__EXERCISE INPUT__:
_ _ _ _ _

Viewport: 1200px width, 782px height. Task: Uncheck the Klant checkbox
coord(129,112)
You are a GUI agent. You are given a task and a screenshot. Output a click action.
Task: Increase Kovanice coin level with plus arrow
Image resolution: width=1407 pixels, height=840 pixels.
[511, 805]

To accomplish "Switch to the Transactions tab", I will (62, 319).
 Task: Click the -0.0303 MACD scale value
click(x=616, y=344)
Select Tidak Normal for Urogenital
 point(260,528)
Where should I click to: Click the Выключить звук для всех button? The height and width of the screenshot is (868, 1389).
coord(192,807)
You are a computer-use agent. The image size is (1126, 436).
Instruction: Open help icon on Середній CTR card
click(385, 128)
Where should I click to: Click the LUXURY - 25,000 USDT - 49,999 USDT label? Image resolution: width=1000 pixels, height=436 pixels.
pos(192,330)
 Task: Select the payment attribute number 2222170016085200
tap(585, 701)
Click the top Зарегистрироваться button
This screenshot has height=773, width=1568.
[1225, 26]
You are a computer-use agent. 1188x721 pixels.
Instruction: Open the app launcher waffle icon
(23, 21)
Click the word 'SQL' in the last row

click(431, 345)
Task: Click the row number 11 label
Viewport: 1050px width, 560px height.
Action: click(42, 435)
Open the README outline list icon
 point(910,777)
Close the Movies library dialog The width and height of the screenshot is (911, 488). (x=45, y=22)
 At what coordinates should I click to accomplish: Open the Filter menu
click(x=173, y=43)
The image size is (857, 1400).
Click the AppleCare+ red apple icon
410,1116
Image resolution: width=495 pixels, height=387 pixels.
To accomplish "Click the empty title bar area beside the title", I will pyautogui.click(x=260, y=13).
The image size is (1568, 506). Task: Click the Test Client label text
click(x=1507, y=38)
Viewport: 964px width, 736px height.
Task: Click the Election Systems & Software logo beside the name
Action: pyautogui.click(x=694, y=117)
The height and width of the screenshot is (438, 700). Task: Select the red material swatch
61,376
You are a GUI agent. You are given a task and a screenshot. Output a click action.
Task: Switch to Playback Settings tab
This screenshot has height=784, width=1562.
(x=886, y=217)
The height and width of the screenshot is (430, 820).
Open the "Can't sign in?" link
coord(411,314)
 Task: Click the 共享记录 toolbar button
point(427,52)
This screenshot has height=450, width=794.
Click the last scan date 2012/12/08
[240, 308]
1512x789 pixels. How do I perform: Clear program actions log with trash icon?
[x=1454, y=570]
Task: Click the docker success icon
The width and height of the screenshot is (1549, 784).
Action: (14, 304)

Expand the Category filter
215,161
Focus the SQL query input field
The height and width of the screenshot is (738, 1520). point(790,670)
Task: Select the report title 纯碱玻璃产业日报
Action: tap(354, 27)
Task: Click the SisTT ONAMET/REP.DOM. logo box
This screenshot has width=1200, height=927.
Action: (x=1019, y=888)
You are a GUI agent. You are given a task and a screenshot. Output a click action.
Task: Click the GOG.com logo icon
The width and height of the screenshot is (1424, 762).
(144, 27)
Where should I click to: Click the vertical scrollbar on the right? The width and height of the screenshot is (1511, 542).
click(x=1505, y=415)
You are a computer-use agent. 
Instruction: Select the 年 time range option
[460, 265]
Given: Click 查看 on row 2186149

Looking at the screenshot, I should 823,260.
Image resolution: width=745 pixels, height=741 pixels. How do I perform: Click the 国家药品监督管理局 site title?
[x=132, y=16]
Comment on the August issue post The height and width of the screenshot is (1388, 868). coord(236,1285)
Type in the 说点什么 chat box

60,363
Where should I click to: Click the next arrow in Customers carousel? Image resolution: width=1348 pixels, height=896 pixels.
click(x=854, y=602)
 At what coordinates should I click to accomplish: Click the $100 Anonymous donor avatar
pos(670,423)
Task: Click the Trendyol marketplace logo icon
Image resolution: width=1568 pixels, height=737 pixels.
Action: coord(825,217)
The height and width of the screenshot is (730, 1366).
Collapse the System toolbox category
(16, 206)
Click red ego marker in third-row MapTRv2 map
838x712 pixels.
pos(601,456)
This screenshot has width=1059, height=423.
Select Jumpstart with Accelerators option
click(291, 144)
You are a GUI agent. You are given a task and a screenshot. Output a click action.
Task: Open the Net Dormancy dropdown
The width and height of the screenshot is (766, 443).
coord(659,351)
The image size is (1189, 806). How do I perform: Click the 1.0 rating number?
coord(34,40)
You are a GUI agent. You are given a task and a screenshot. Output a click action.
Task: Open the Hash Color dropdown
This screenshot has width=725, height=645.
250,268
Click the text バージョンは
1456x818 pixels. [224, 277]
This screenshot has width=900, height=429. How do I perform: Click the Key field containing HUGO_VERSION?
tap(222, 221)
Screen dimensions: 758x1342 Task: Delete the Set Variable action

_ _ _ _ _

Precisely reproduce all the entries shown above.

Viewport: 1200px width, 782px height. Task: Uncheck the Klant checkbox
coord(129,112)
You are a GUI agent. You are given a task and a screenshot. Output a click action.
Task: Increase Kovanice coin level with plus arrow
Image resolution: width=1407 pixels, height=840 pixels.
[511, 805]

To accomplish "Switch to the Transactions tab", I will (62, 319).
 Task: Click the -0.0303 MACD scale value
click(x=616, y=344)
Select Tidak Normal for Urogenital
 point(260,528)
Where should I click to: Click the Выключить звук для всех button? The height and width of the screenshot is (868, 1389).
coord(192,807)
You are a computer-use agent. The image size is (1126, 436).
Instruction: Open help icon on Середній CTR card
click(385, 128)
Where should I click to: Click the LUXURY - 25,000 USDT - 49,999 USDT label? Image resolution: width=1000 pixels, height=436 pixels.
pos(192,330)
 Task: Select the payment attribute number 2222170016085200
tap(585, 701)
Click the top Зарегистрироваться button
This screenshot has height=773, width=1568.
[1225, 26]
You are a computer-use agent. 1188x721 pixels.
Instruction: Open the app launcher waffle icon
(23, 21)
Click the word 'SQL' in the last row

click(431, 345)
Task: Click the row number 11 label
Viewport: 1050px width, 560px height.
Action: click(42, 435)
Open the README outline list icon
 point(910,777)
Close the Movies library dialog The width and height of the screenshot is (911, 488). (x=45, y=22)
 At what coordinates should I click to accomplish: Open the Filter menu
click(x=173, y=43)
The image size is (857, 1400).
Click the AppleCare+ red apple icon
410,1116
Image resolution: width=495 pixels, height=387 pixels.
To accomplish "Click the empty title bar area beside the title", I will pyautogui.click(x=260, y=13).
The image size is (1568, 506). Task: Click the Test Client label text
click(x=1507, y=38)
Viewport: 964px width, 736px height.
Task: Click the Election Systems & Software logo beside the name
Action: pyautogui.click(x=694, y=117)
The height and width of the screenshot is (438, 700). Task: Select the red material swatch
61,376
You are a GUI agent. You are given a task and a screenshot. Output a click action.
Task: Switch to Playback Settings tab
This screenshot has height=784, width=1562.
(x=886, y=217)
The height and width of the screenshot is (430, 820).
Open the "Can't sign in?" link
coord(411,314)
 Task: Click the 共享记录 toolbar button
point(427,52)
This screenshot has height=450, width=794.
Click the last scan date 2012/12/08
[240, 308]
1512x789 pixels. How do I perform: Clear program actions log with trash icon?
[x=1454, y=570]
Task: Click the docker success icon
The width and height of the screenshot is (1549, 784).
Action: (14, 304)

Expand the Category filter
215,161
Focus the SQL query input field
The height and width of the screenshot is (738, 1520). point(790,670)
Task: Select the report title 纯碱玻璃产业日报
Action: tap(354, 27)
Task: Click the SisTT ONAMET/REP.DOM. logo box
This screenshot has width=1200, height=927.
Action: (x=1019, y=888)
You are a GUI agent. You are given a task and a screenshot. Output a click action.
Task: Click the GOG.com logo icon
The width and height of the screenshot is (1424, 762).
(144, 27)
Where should I click to: Click the vertical scrollbar on the right? The width and height of the screenshot is (1511, 542).
click(x=1505, y=415)
You are a computer-use agent. 
Instruction: Select the 年 time range option
[460, 265]
Given: Click 查看 on row 2186149

Looking at the screenshot, I should 823,260.
Image resolution: width=745 pixels, height=741 pixels. How do I perform: Click the 国家药品监督管理局 site title?
[x=132, y=16]
Comment on the August issue post The height and width of the screenshot is (1388, 868). coord(236,1285)
Type in the 说点什么 chat box

60,363
Where should I click to: Click the next arrow in Customers carousel? Image resolution: width=1348 pixels, height=896 pixels.
click(x=854, y=602)
 At what coordinates should I click to accomplish: Click the $100 Anonymous donor avatar
pos(670,423)
Task: Click the Trendyol marketplace logo icon
Image resolution: width=1568 pixels, height=737 pixels.
Action: coord(825,217)
The height and width of the screenshot is (730, 1366).
Collapse the System toolbox category
(16, 206)
Click red ego marker in third-row MapTRv2 map
838x712 pixels.
pos(601,456)
This screenshot has width=1059, height=423.
Select Jumpstart with Accelerators option
click(291, 144)
You are a GUI agent. You are given a task and a screenshot. Output a click action.
Task: Open the Net Dormancy dropdown
The width and height of the screenshot is (766, 443).
coord(659,351)
The image size is (1189, 806). How do I perform: Click the 1.0 rating number?
coord(34,40)
You are a GUI agent. You are given a task and a screenshot. Output a click action.
Task: Open the Hash Color dropdown
This screenshot has width=725, height=645.
250,268
Click the text バージョンは
1456x818 pixels. [224, 277]
This screenshot has width=900, height=429. How do I perform: Click the Key field containing HUGO_VERSION?
tap(222, 221)
Screen dimensions: 758x1342 Task: Delete the Set Variable action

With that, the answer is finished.